Il mostro

Il mostro
Lo studente di filosofia Gent Ruvina, a seguito delle tensioni politiche sorte tra l’Unione Sovietica e l’Albania, è costretto a interrompere i propri studi a Mosca e rientrare nel proprio paese. Nel corso di una festa, indetta a Tirana in occasione dell’apertura del locale anno accademico, conosce una studentessa iscritta al secondo anno della facoltà di lettere. Il suo nome è Lena, ma tutti la chiamano Elena. È bionda e bella, alta e slanciata, dotata di uno sguardo insieme dolce e malinconico, perché di lì a due settimane sarà costretta a fidanzarsi con un ispettore del Ministero della Cultura di cui non è innamorata. Appena il tempo di due balli, un primo bacio al chiaro di luna e tra i due è subito amore. Gent raccoglie l’appello della ragazza: si presenta alla cerimonia e, dopo averla rapita, a conduce nella propria città natale, dove la coppia è costretta a vivere sotto le continue minacce di Max, l’ex-fidanzato che, insieme con alcuni fedeli compagni, giace rinchiuso nella cassa di un vecchio furgone abbandonato in un terreno poco fuori le mura della città. Proprio come Menelao, nel ventre del cavallo di Troia…    
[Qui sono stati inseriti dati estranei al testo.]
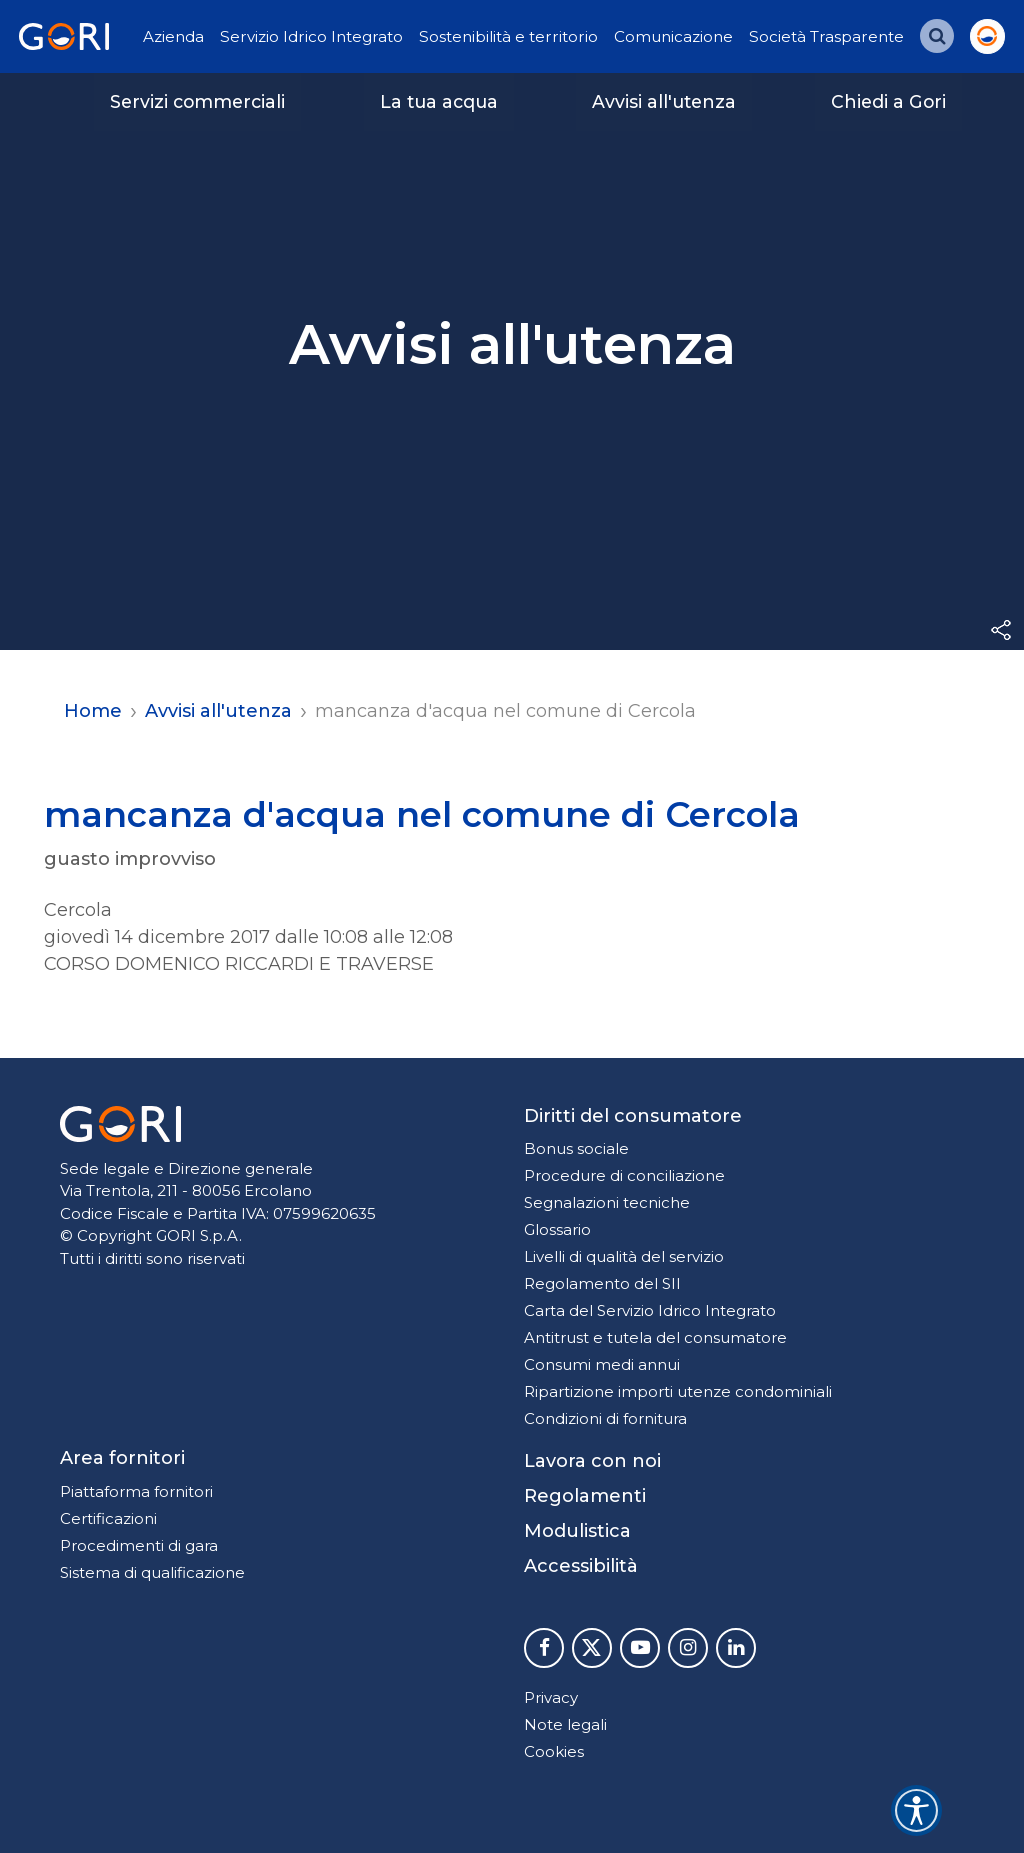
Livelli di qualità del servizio (624, 1256)
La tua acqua (439, 101)
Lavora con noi (592, 1461)
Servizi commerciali (197, 101)
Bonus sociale (576, 1148)
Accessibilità (581, 1566)
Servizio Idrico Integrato (311, 36)
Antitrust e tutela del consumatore (655, 1337)
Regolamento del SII (602, 1283)
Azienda (173, 36)
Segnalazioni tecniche (607, 1202)
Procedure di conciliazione (624, 1175)
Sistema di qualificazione (152, 1572)
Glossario (557, 1229)
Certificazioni (108, 1518)
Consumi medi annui (602, 1364)
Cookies (554, 1751)
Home (93, 711)
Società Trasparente (826, 36)
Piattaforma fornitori (136, 1491)
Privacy (551, 1697)
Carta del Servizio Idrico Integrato (650, 1310)
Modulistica (577, 1531)
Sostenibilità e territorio (508, 36)
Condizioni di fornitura (605, 1418)
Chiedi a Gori (888, 101)
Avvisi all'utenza (664, 101)
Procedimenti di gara (139, 1545)
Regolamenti (585, 1496)
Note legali (565, 1724)
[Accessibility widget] (916, 1810)
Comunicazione (673, 36)
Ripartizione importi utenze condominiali (678, 1391)
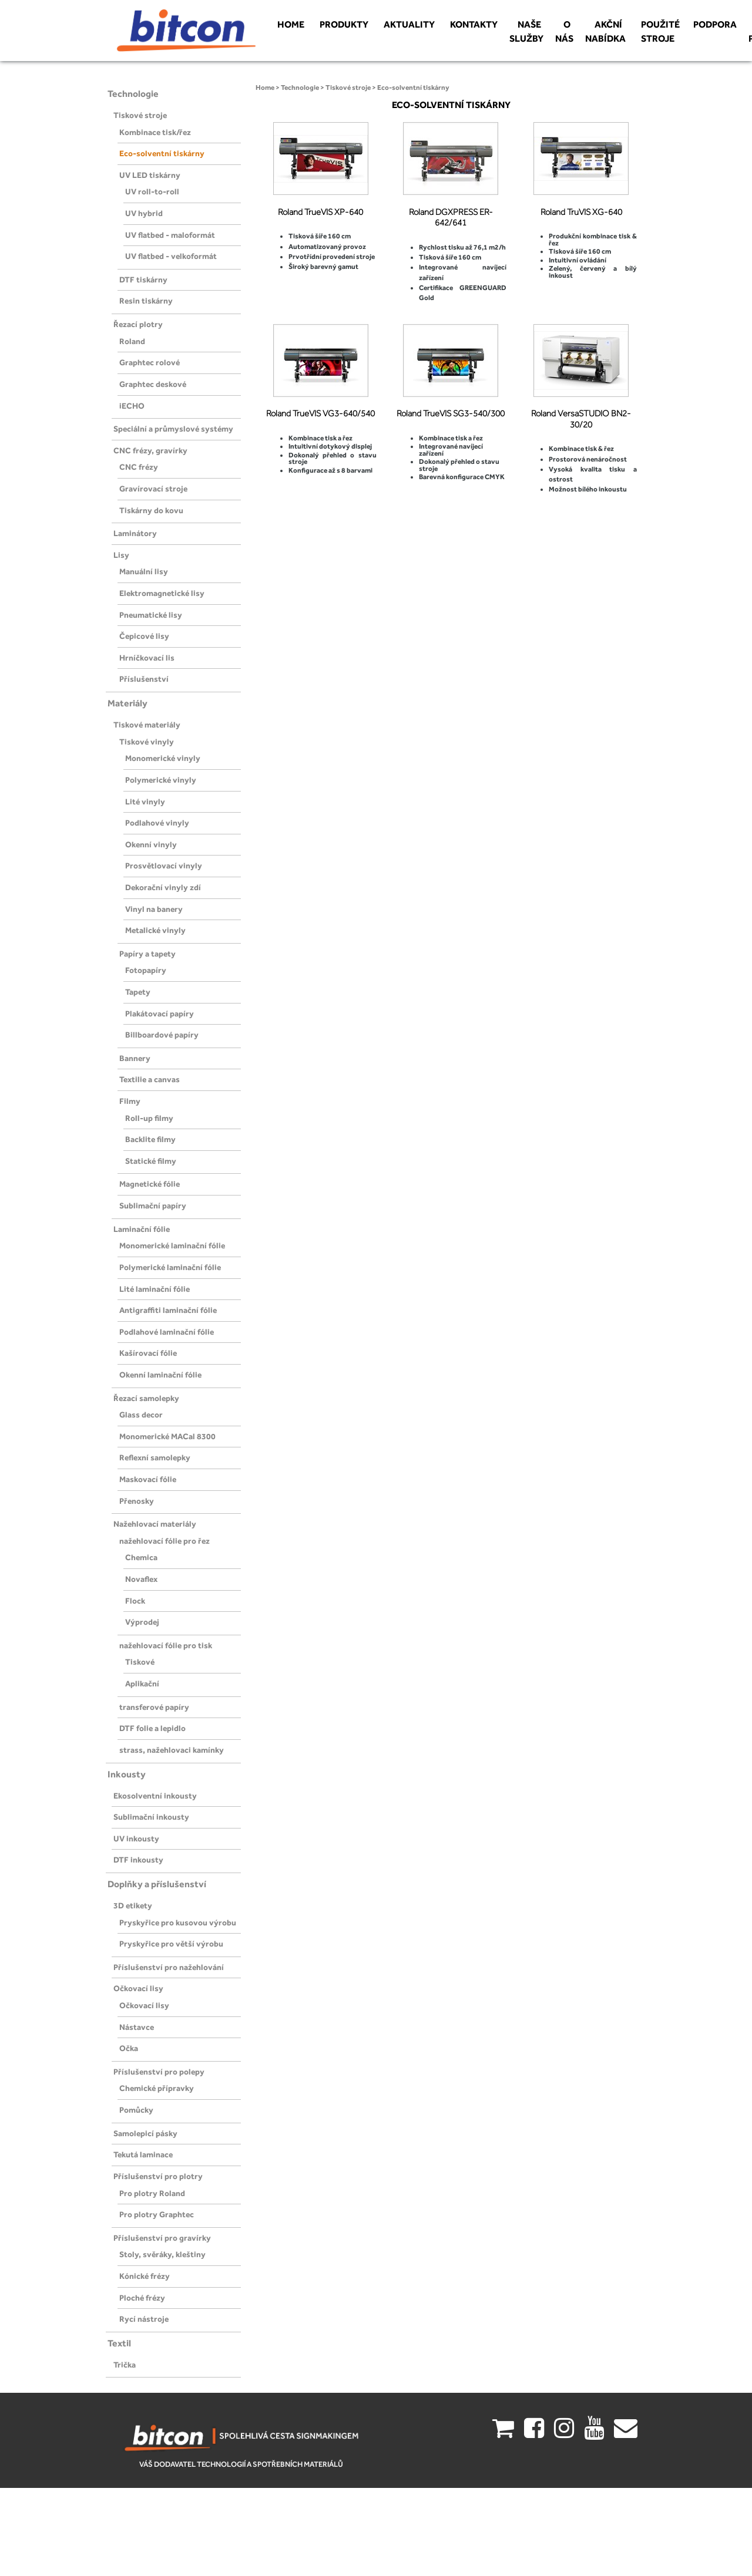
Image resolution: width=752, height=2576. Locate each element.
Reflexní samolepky (154, 1457)
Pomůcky (136, 2109)
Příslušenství (144, 678)
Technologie (133, 93)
Ecco una nuova incursione, originale e suggestiva, nei territori sempre fertili della letteratura omerica. La si deve a una delle più significative figure della cultura occidentale moderna, Ismail Kadaré, scrittore, poeta e critico letterario nato nel 1936 ad Argirocastro, nel sud dell’Albania, da dove è fuggito nel 1990 trovando asilo politico in Francia. E al suo romanzo Il mostro, scritto nel 1965, ma uscito nel suo paese solo dopo la caduta del regime nazional-comunista di Enver Hoxha e pubblicato ora in Italia da Fandango, nella pregevole traduzione di Francesca Spinelli. Ismail Kadaré, va precisato subito, si serve del riadattamento letterario, come espediente intellettuale per evocare quell’atmosfera di cupa e angosciata inquietudine, che opprimeva l’esistenza nella società albanese proprio durante gli anni della dittatura. Ma l’originalità prima del romanzo investe il talento dell’autore, più volte candidato al Premio Nobel, nel giocare con la mitologia, nel fondere antichità e presente, realtà e impennate magiche, dando vita a un libro suggestivo, denso e meditativo che mescola tutto questo per formare qualcosa di mai sentito prima.